## Extracted data

== Segment start ==

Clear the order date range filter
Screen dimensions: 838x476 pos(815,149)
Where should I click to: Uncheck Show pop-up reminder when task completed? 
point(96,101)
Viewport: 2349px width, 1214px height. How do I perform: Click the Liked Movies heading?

== Segment end ==
== Segment start ==

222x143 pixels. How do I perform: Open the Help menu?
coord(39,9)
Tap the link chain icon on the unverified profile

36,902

== Segment end ==

## What this task involves
The lines above starting at the one that contains "Where should I" and ending at the one that contains "Viewport: 2349px width, 1214px" must be transcribed exactly, and no other lines may appear.

## Your response
Where should I click to: Uncheck Show pop-up reminder when task completed? 
point(96,101)
Viewport: 2349px width, 1214px height. How do I perform: Click the Liked Movies heading?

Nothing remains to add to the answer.